A new report conducted by the Carbon Disclosure Project (CDP) on its members has revealed the considerable greenhouse gas reductions that many companies are accomplishing in their supply chains.
The study focused on the 89 member companies of the CDP’s supply chain program, including Fortune 500 organizations like Walmart, BMW, and Microsoft. These 89 companies have a combined purchasing power of $2.7 trillion, which they have been leveraging to encourage suppliers to reduce their Carbon footprints. The CDP study calculated that as a result, these companies’ suppliers cut 434 million tons of CO2 emissions in 2016. This impressive figure yielded positive results for the companies as well as for their suppliers. In 2016, those same suppliers achieved $12.4 billion worth of savings from emissions reduction activities. These savings, created largely from lower energy costs, can benefit the buyer companies as well, as the savings are passed on through lower costs of goods and services.

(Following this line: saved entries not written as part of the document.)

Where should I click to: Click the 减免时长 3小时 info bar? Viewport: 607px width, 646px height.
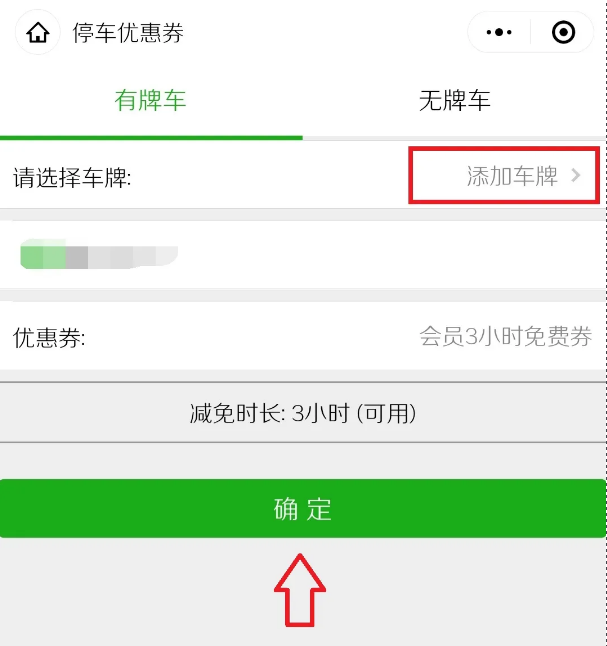(x=303, y=413)
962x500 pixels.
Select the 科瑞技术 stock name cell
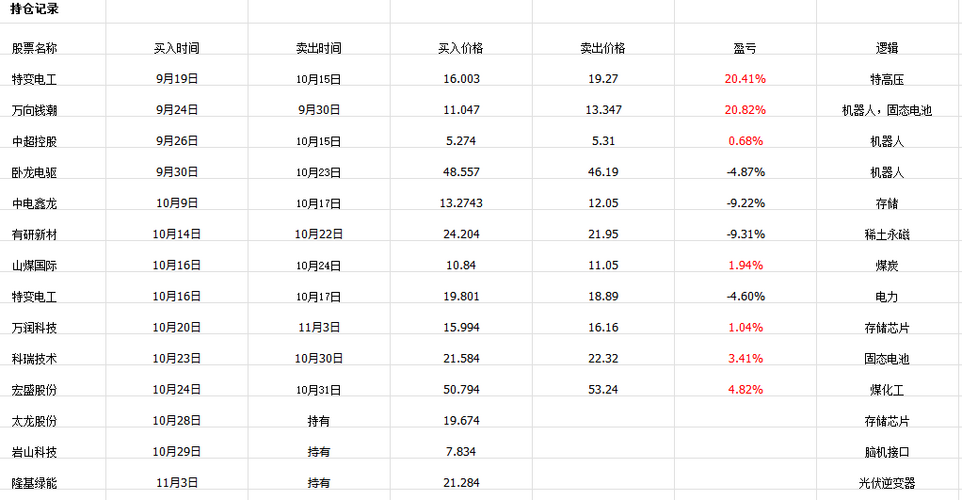(x=34, y=358)

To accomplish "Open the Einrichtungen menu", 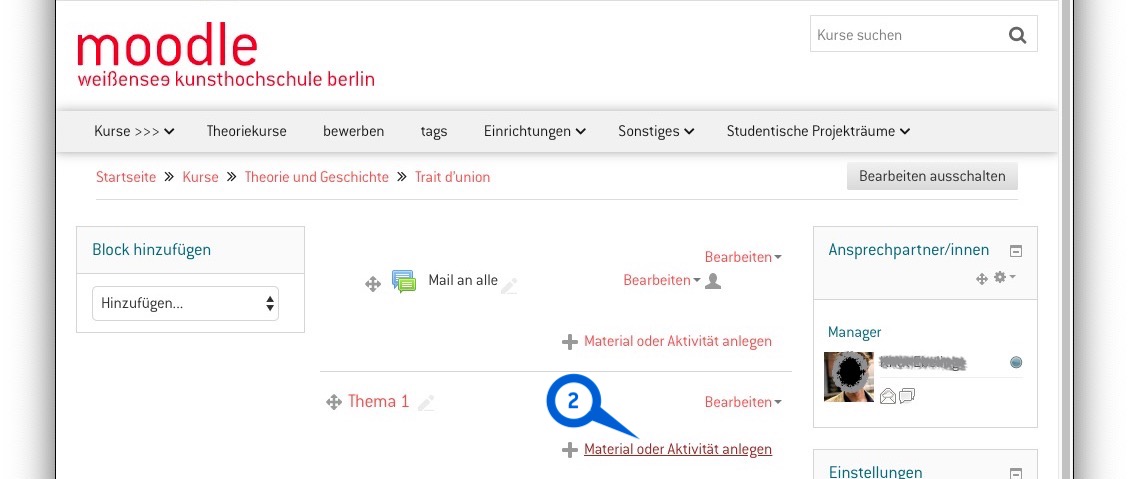I will coord(534,131).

Despite these positive outcomes, the report points out that while those who do engage with their supply chains are seeing improvements, these proactive companies are still in the minority. Only 22% of companies reporting to the CDP engage with their supply chains on the issue of carbon emissions. It is clearly easier if you’re a large company and the lack of visibility and complexity of many supply chains may present sufficient barriers to entry to stop companies attempting such action. What is clear is that as more studies such as this verify the pay-off of action, more and more organizations will undertake serious efforts to effect change throughout their value chains.